First, Wavelength Range

Identify the wavelength range relevant to your application. Different substrates exhibit varying transmission properties across the UV and IR  Spectrum . Match the substrate's transmission characteristics with your desired wavelength range.The Chart of Substrate Comparison as follow：

• N-BK7, with hith cost-effective and good transmission down to 350nm, covering the visible and near-infrared (NIR). wavelength range ,BK7 serves as a suitable substrate for machine vision, microscopy, and industrial applications.

• Fused Silica, with excellent transmission across the UV to IR spectrum is an ideal substrate for interferometry, laser instrumentation, spectroscopy, and industrial applications.

• Calcium Fluoride ( CaF2 ), With its low absorption coefficient, high damage threshold, and transmission range spanning from 0.2 to 7μm, Calcium Fluoride proves to be a suitable substrate for applications such as spectroscopy, semiconductor processing, and cryogenically cooled thermal imaging.

• Magnesium fluoride ( MgF2 ), with its excellent broadband transmission from deep ultraviolet (DUV) to mid-IR, is ideal for applications involving UV and IR laser systems, rugged environmental equipment, and high-vibration environments.

• Zinc Selenide ( Znse ), with its broad wavelength range, low absorption coefficient, and high resistance to thermal shock, is well-suited for applications such as CO2 laser systems and thermal imaging.

• Silicon ( Si ), with its varied transmission across the infrared (IR) spectrum, is commonly used for applications such as spectroscopy, mid-IR laser systems, and THz imaging.

• Germanium ( Ge ), with its transmission characteristics varying across the infrared (IR) spectrum, is well-suited for applications in thermal imaging, FLIR (forward-looking infrared), and rugged IR applications, particularly in the mid and far-IR regions.

• Sapphire, with its good transmission from UV to IR, is well-suited for applications such as IR laser systems, spectroscopy, and rugged environmental equipment.

Second, Mechanical Properties

Assess the mechanical requirements of your application. Consider factors such as hardness, flexibility, and resistance to environmental conditions.BK7 exhibits moderate mechanical strength and hardness, while Fused silica and Sapphire demonstrate high mechanical strength and hardness. Calcium fluoride, Zinc selenide, and Silicon have low to moderate mechanical strength and hardness. Germanium and Magnesium fluoride exhibit moderate to high mechanical strength and hardness. Overall, these materials generally have low fragility.Choose a suitable substrate that can withstand the mechanical stresses and conditions it will encounter.

Third, Thermal Stability

Evaluate the thermal properties required for your application. Consider factors such as coefficient of thermal expansion, thermal conductivity, and maximum operating temperature.. BK7, Fused silica, Sapphire, Calcium fluoride, Zinc selenide, Silicon, Germanium, and Magnesium fluoride exhibit varying levels of thermal stability, with Fused silica, Sapphire, and Magnesium fluoride demonstrating excellent thermal stability, while the others possess moderate thermal stability.Select a suitable substrate that can handle the temperature variations and thermal stresses it will be subjected to.

Four, Cost Considerations

While some materials may offer superior optical properties, they might be more expensive or harder to source. Strike a balance between performance and affordability.BK7 and Fused silica offer cost-effective options, while Sapphire, Calcium fluoride, Zinc selenide, Silicon, Germanium, and Magnesium fluoride tend to have higher costs associated with their unique properties and manufacturing processes.
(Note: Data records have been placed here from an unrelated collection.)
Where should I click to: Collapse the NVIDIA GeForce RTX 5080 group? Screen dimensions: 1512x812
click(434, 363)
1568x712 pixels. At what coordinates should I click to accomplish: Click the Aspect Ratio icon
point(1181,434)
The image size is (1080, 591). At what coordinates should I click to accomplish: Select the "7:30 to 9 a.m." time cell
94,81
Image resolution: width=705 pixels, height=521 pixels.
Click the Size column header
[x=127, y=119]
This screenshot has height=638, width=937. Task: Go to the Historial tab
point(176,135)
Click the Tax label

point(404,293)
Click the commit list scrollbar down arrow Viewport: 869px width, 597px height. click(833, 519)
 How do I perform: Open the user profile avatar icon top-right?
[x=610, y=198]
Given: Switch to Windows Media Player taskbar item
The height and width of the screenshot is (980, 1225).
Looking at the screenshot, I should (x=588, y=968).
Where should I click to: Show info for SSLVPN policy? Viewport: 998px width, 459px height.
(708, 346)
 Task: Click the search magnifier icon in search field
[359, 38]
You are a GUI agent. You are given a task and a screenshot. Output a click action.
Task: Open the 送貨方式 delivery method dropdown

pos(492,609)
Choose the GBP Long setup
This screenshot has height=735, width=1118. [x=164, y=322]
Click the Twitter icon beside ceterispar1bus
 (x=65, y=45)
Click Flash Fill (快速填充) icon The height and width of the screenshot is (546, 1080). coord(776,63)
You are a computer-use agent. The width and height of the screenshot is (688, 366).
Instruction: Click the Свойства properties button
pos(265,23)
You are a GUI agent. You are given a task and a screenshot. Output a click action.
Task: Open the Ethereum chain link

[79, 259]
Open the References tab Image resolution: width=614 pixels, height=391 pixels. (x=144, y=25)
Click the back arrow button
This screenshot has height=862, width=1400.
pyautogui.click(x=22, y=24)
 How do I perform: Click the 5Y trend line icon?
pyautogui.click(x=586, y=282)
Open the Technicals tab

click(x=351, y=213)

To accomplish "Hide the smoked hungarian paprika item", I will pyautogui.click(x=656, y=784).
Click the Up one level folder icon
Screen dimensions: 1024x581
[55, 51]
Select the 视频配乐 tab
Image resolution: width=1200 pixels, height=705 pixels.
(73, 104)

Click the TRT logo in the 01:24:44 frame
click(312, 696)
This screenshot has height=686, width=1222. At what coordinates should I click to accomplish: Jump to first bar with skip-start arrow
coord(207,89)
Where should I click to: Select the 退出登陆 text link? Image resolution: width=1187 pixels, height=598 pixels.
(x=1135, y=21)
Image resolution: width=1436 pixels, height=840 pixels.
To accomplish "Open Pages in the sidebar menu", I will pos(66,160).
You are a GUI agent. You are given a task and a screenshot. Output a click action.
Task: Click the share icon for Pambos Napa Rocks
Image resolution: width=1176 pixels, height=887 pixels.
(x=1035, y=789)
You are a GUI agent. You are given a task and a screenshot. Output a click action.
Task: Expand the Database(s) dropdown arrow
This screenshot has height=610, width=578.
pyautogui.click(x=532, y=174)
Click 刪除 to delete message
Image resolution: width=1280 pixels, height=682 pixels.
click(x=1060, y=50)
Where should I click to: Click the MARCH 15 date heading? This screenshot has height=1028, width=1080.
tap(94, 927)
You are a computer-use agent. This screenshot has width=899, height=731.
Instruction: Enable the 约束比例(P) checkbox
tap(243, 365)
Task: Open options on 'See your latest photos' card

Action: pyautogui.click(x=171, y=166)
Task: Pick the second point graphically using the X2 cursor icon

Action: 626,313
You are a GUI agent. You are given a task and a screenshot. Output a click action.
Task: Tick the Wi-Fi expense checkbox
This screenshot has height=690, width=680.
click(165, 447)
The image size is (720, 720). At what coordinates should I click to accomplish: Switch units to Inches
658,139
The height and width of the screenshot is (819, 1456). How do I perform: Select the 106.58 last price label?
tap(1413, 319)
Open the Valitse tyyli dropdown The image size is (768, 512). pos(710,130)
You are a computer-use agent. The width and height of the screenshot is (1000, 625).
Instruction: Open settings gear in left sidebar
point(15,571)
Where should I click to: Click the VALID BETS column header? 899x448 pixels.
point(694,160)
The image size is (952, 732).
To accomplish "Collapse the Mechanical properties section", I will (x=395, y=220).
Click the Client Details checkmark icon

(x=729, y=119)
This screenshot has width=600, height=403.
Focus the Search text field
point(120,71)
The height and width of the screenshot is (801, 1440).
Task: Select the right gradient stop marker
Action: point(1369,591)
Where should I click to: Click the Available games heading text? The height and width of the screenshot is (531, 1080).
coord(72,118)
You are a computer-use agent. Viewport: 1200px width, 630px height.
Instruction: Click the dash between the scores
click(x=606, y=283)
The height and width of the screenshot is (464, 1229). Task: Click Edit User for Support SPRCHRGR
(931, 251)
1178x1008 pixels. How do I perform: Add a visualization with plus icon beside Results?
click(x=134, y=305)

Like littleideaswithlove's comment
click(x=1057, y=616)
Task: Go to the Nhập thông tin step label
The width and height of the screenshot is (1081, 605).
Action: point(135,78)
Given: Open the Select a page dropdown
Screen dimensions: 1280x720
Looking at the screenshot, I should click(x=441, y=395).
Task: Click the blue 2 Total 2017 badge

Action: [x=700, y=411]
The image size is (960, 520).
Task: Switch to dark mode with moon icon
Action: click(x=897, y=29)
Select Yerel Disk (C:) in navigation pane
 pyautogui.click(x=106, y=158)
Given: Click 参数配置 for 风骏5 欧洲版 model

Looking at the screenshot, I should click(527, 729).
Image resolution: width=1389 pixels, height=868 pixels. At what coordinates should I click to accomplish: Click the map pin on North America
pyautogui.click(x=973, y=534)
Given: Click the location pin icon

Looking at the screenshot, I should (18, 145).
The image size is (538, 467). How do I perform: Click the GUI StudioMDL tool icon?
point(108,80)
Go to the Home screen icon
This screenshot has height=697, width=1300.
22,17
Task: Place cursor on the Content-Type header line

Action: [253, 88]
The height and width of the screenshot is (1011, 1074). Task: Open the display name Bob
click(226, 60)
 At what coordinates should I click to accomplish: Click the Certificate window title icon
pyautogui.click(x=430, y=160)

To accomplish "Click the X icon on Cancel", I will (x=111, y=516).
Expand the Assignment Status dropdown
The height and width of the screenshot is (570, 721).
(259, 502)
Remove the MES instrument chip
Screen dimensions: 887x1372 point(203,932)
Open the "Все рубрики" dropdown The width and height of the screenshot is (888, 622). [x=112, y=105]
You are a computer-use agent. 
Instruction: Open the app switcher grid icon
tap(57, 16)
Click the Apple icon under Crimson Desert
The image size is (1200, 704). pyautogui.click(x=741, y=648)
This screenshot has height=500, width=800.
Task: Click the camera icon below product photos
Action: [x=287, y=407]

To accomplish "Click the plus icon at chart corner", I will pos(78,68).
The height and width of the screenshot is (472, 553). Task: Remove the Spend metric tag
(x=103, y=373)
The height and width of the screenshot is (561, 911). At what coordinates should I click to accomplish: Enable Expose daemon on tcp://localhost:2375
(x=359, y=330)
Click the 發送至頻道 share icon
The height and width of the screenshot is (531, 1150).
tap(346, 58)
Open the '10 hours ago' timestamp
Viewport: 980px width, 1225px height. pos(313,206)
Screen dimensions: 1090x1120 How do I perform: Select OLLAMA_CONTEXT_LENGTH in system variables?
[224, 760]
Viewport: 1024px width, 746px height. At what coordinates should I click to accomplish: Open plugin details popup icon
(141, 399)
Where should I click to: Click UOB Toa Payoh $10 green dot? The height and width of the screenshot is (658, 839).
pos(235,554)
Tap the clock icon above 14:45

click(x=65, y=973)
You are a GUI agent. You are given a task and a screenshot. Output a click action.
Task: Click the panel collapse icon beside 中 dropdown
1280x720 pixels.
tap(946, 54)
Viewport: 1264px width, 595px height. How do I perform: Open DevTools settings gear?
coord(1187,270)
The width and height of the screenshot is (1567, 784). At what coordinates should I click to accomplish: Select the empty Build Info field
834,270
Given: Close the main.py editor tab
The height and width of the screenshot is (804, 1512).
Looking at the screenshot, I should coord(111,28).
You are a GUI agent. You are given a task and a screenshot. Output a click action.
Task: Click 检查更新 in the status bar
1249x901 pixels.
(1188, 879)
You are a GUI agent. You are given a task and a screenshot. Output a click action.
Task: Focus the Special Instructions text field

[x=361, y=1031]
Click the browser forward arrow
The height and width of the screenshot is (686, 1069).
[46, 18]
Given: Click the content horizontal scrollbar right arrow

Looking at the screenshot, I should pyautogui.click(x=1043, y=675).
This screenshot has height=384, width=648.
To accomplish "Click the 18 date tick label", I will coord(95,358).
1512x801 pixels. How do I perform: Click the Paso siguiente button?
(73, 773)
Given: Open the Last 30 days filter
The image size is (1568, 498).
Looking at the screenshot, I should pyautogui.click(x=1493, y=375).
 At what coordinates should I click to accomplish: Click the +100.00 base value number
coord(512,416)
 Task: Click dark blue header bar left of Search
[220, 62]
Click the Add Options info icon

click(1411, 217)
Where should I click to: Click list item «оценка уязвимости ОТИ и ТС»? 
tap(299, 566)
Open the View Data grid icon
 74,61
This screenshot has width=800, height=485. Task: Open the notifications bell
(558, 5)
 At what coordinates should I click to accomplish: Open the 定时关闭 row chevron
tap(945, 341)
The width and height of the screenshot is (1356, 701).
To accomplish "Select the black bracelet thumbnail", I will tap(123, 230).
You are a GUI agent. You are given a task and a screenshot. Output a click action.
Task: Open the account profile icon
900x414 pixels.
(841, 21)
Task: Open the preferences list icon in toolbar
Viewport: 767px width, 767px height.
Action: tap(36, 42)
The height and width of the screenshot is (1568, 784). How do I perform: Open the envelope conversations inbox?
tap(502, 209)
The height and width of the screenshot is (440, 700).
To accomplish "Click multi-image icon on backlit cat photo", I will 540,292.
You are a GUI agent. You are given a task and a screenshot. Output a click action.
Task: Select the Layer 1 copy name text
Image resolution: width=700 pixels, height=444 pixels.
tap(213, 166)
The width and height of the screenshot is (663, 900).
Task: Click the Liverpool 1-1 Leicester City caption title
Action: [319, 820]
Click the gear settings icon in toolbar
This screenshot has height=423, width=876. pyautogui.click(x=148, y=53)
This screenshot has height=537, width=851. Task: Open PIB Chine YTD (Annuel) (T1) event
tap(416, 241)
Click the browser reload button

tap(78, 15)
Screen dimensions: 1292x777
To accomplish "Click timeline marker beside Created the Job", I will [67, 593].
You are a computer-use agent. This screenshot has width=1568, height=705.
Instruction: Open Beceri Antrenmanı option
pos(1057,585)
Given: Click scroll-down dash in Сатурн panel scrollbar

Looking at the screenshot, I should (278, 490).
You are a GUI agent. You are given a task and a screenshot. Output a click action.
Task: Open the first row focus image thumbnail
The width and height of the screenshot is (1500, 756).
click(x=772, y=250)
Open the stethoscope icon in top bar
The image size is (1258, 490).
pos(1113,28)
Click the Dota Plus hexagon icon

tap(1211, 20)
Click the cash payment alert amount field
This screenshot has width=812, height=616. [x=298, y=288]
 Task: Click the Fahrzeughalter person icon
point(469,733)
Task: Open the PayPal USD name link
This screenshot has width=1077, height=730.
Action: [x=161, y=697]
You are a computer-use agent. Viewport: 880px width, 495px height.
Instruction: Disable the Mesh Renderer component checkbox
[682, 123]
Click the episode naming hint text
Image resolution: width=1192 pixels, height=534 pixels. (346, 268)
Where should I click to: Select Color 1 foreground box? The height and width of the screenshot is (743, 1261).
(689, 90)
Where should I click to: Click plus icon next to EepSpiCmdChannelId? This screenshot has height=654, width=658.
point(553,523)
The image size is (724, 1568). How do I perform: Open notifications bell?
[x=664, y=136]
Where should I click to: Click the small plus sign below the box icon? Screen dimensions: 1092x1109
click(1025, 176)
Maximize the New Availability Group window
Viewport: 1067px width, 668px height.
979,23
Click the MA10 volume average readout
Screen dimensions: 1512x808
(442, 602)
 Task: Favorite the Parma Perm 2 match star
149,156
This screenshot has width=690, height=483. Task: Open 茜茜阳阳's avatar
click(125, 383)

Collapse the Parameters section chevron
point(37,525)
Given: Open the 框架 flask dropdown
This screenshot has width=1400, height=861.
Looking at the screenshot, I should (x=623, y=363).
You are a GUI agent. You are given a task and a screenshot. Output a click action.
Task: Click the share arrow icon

Five, Consultation and Actual testing

You should consult optical experts or suppliers with extensive knowledge of the available substrates to receive guidance based on their expertise, which will assist you in making an informed decision. Furthermore, it is recommended to conduct feasibility studies or prototype testing to validate the suitability of a specific substrate for your application. This practical approach will provide valuable insights and ensure that the chosen substrate effectively meets your requirements.

In summary

When choosing a substrate for UV and IR applications, it is crucial to consider factors such as wavelength range, mechanical properties, thermal stability, and cost. BK7 and Fused silica are cost-effective options with good transmission properties. Sapphire offers good transmission and high mechanical strength. Calcium fluoride has low absorption and high damage threshold. Zinc selenide is suitable for broad wavelength range and thermal imaging. Silicon and Germanium have varied transmission properties in the IR spectrum. Magnesium fluoride offers excellent transmission and thermal stability. Overall, consulting with experts and conducting feasibility studies can help in selecting the optimal substrate for your specific needs.